Task description>
Look through the records below, count the lines with the word "label", and reply with only the number.

Data for review>
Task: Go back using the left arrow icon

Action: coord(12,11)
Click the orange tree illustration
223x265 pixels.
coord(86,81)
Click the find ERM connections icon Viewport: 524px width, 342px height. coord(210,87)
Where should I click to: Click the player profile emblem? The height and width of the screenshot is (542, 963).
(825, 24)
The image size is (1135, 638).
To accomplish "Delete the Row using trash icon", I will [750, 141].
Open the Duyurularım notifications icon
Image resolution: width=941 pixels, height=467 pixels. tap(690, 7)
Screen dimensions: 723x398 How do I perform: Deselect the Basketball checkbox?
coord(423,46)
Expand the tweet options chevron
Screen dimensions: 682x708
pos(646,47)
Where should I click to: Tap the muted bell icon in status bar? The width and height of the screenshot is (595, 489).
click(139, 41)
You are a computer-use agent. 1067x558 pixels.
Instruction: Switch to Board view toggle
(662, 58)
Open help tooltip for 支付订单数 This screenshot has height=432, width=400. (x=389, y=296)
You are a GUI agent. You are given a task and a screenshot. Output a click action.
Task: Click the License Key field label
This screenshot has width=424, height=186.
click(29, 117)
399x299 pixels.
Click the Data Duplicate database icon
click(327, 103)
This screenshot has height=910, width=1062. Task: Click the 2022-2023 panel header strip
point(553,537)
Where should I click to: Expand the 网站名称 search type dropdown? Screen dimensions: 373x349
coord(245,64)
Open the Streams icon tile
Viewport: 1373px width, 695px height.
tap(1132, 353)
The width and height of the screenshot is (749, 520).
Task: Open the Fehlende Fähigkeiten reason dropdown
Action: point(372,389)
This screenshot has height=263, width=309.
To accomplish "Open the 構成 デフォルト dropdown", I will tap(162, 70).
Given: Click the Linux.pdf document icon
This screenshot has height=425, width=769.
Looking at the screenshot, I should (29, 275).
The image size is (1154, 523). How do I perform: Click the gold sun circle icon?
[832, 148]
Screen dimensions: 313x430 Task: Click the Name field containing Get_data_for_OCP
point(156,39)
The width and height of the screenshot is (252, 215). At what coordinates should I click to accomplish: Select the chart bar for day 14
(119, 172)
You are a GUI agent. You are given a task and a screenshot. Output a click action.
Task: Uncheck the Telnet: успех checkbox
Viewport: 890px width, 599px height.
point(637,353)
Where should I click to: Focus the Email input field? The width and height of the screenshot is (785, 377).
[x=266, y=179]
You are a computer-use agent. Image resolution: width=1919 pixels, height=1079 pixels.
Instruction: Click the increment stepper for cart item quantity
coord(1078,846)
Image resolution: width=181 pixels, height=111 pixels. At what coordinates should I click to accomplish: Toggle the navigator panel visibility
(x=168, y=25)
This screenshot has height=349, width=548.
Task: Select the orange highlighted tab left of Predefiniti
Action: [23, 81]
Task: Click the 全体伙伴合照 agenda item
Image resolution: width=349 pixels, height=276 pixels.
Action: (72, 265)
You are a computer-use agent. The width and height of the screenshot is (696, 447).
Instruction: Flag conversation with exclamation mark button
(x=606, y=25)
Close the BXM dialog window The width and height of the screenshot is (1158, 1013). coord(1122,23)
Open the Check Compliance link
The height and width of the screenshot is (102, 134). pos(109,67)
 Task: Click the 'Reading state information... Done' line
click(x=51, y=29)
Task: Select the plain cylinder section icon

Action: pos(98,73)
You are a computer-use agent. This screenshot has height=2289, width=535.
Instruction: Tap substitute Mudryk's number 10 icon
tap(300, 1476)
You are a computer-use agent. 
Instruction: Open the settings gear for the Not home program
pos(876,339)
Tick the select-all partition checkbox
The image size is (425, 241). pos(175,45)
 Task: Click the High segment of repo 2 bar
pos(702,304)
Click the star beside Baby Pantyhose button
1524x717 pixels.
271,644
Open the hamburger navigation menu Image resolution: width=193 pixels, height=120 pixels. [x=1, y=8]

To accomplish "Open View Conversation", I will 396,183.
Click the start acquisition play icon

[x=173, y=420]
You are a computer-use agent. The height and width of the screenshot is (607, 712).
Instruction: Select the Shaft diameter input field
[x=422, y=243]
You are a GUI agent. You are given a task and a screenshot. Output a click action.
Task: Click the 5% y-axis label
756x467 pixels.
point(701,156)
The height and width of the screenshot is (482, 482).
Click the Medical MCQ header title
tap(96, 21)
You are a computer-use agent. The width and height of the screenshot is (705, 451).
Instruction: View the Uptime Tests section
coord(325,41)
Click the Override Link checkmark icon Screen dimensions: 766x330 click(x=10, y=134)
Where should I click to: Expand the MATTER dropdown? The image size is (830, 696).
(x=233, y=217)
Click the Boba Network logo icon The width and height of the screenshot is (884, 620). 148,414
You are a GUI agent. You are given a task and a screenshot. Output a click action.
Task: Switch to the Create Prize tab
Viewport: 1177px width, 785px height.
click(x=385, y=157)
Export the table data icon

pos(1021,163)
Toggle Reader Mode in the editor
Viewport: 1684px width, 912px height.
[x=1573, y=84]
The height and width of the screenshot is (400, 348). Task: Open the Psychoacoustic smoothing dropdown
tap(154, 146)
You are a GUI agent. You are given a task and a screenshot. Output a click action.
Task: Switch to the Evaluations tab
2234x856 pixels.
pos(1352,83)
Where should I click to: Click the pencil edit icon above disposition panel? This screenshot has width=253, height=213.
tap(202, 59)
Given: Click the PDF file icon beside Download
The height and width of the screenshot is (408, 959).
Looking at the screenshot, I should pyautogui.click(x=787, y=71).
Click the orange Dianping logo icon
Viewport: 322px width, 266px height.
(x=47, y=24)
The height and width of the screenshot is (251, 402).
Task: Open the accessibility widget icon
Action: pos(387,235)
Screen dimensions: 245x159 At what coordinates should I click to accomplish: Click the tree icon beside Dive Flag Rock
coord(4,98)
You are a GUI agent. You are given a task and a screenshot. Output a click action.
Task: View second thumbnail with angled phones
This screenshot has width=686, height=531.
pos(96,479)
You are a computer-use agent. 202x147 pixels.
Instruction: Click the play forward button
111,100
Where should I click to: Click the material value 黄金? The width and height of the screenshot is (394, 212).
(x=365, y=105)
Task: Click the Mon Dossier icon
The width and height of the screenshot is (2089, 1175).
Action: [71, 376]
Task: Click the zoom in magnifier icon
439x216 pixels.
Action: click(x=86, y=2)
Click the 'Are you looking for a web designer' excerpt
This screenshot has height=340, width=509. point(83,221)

Task answer>
2